======== Data provided
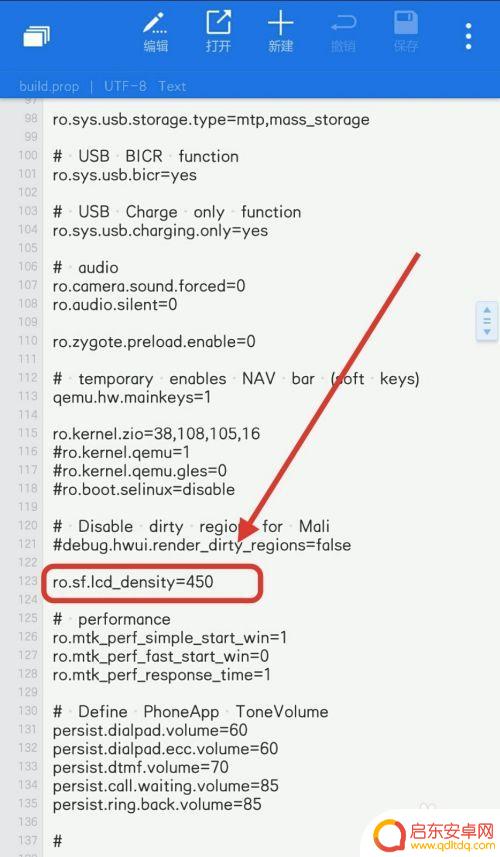500x857 pixels.
Task: Select the build.prop file label
Action: [x=49, y=86]
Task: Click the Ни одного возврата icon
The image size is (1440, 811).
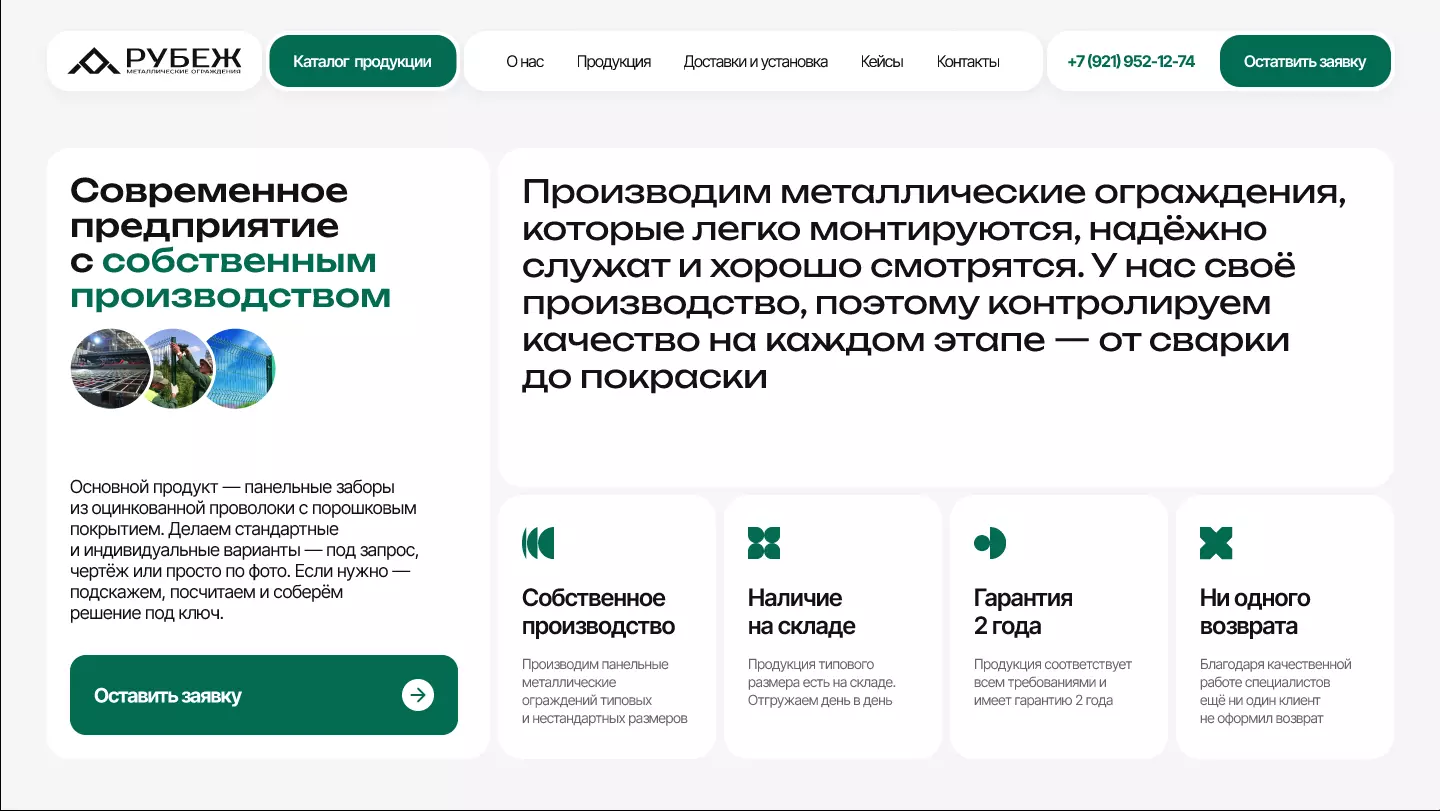Action: [x=1216, y=543]
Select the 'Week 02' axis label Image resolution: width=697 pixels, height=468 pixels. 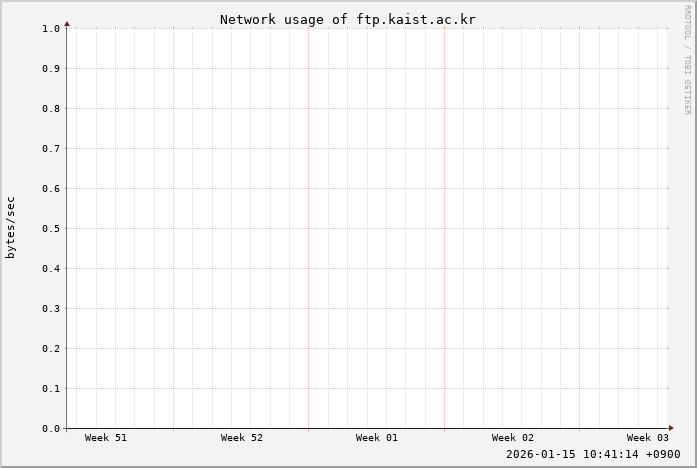512,438
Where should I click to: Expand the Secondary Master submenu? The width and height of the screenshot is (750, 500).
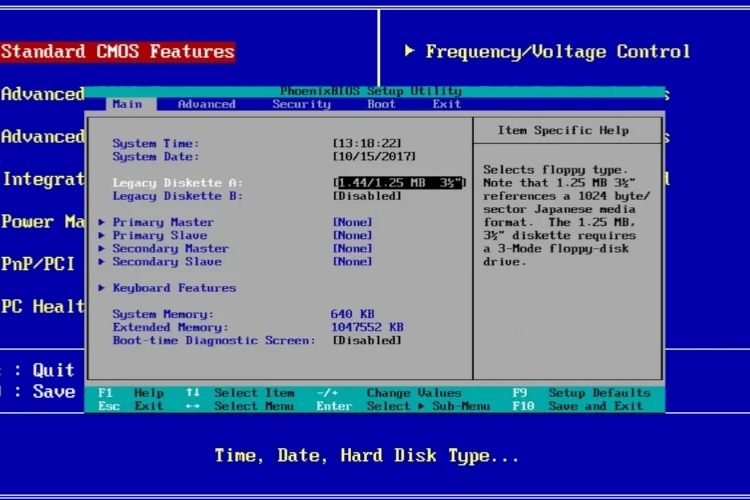pos(170,248)
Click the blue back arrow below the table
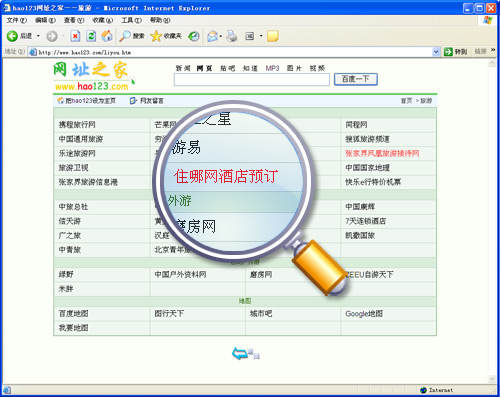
================
--- Exercise details ---
Reproduce word for word the lines from the one containing "Where should I" through the end of the data, both ends kept. Drop the pictures.

--- Result for this exercise ---
Where should I click to: Expand the Secondary Master submenu? The width and height of the screenshot is (750, 500).
pos(170,248)
Click the blue back arrow below the table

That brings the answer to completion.